Несколько парней из «Гитлерюгенд» вели к доильному станку небольшое стадо коров. Партия позаботилась о том, чтобы ферму отремонтировали и оснастили новым оборудованием. Конечно, в такое время в помощи нуждались все фермы Германии, однако большую часть расходов взял на себя Оскар Оффенбахер. Хозяйство Линди теперь состояло из десятка коров, двадцати свиней и сотни курей. За всем этим присматривали парни из «Гитлерюгенд» под руководством
назначенного партией управляющего.На поле, за усадьбой, на июльском ветерке колыхались налитые зерном, золотистые колосья пшеницы. В огороде Скай вместе с еще одним польским военнопленным пропалывал пышные овощные грядки.
Налив себе компот, Ева посмотрела на Линди, которая в этот момент что-то объясняла своим дочерям. Ей так хотелось иметь собственных детей. Ева подумала о Германе. К ее горлу подступил комок.

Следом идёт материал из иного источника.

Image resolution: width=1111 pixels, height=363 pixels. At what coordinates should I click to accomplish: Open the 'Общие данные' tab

Ева закрыла глаза В ее памяти одна задругой проплывали картины прошлого: лицо Германа, выложенный плиткой пол в больнице Хадамара, злобный взгляд Вольфа… Сердце Евы начали сжимать тиски одиночества… Но тут она подумала об Андреасе, представив его смеющимся посреди виноградника. Ева улыбнулась.

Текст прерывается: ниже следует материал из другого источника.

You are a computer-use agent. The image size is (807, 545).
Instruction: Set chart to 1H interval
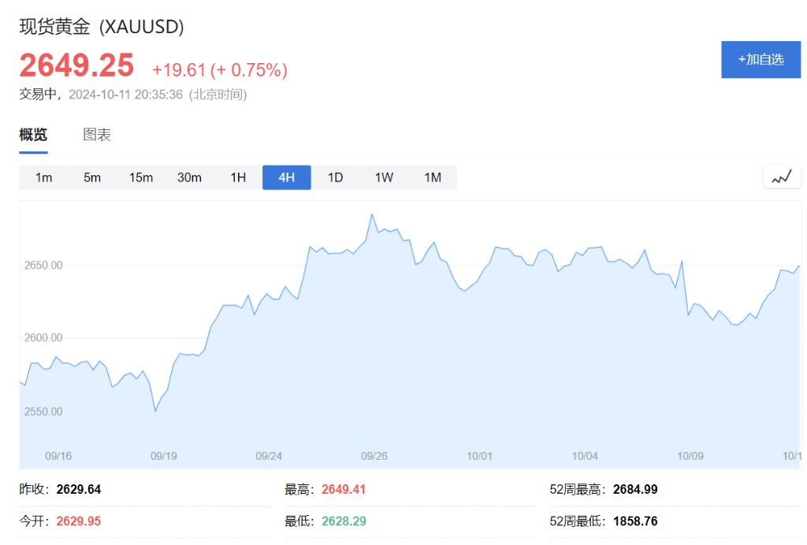pyautogui.click(x=238, y=177)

Полтора месяца назад Бибер отругал ее за то, как она повелась с Андреасом, когда он признался в убийстве брата.
— Да, он любит тебя, но он не убивал Вольфа из-за этого. Тебе что, не хватает смелости противостать лжи сплетников? Твоему дедушке было бы стыдно за тебя.
И тогда Ева взорвалась. Придя в ярость, она начала кричать, обвиняя в своих бедах весь мир, пока, наконец, выбившись из сил, не перешла на слезные жалобы о том, что была дурой, осуждая себя за Вольфа и за то, что происходило из-за его безумия. Когда слов уже не осталось, Ева, всхлипывая опустила голову на плечо Ганса. Тем не менее, к ее удивлению, старика эта истерика ничуть не тронула.

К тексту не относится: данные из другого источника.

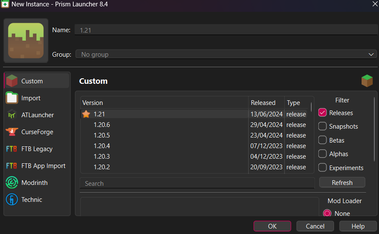This screenshot has height=234, width=379.
Task: Select the FTB Legacy icon
Action: (x=12, y=149)
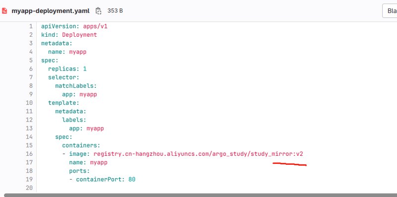This screenshot has width=397, height=197.
Task: Select line number 5 in gutter
Action: pyautogui.click(x=31, y=60)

— Ты не просто была дурой, ты и есть дура, — сурово сказал он. — И теперь несешь бремя дуры.
Эти слова неприятно задели Еву. Конечно же, называя себя дурой, она этого совсем не подразумевала. Но Ганс сказал это так категорично, и Ева стала перед выбором: посмотреть правде в глаза, какой бы жестокой и горькой она ни была, или опять увильнуть в сторону. Она избрала первое. Какими бы ни были причины, она не должна была давать место злу в своем сердце. Да, она действительно была дурой. Ева разрыдалась.
Ганс обнял ее за плечи.
— Послушай меня внимательно, Ева, — на этот раз его голос был мягким. — Мы все иногда поступаем глупо. Я, например, сглупил, не предупредив тебя о Вольфе, а другие ошибались в другом. Если ты простишь меня, то мы запечатаем свою глупость в бутылку и утопим ее в Рейне.
Это был настоящий дар милости…
На следующий день Ева написала Андреасу письмо с болезненной исповедью, в котором, ни в чем себя не оправдывая, обнажила перед ним все свое сердце. Излив душу, она почувствовала, что ей сразу стало легче. Это был смелый шаг, но Ева всегда отличалась смелостью.
Ева сделала радио громче. Диктор рассказывал об ужасном авианалете британцев на Гамбург. Двумя днями раньше англичане забросали этот город зажигательными бомбами, в результате чего более 50.000 мирных жителей сгорели заживо, и, судя по прогнозам, число жертв должно было еще увеличиться. Ева содрогнулась. Затем диктор начал порицать надменное требование Антигитлеровской коалиции о безусловной капитуляции, назвав его стремлением полностью уничтожить ослабленную Германию. «Настало время всем немцам взяться за руки, став единым щитом против врагов».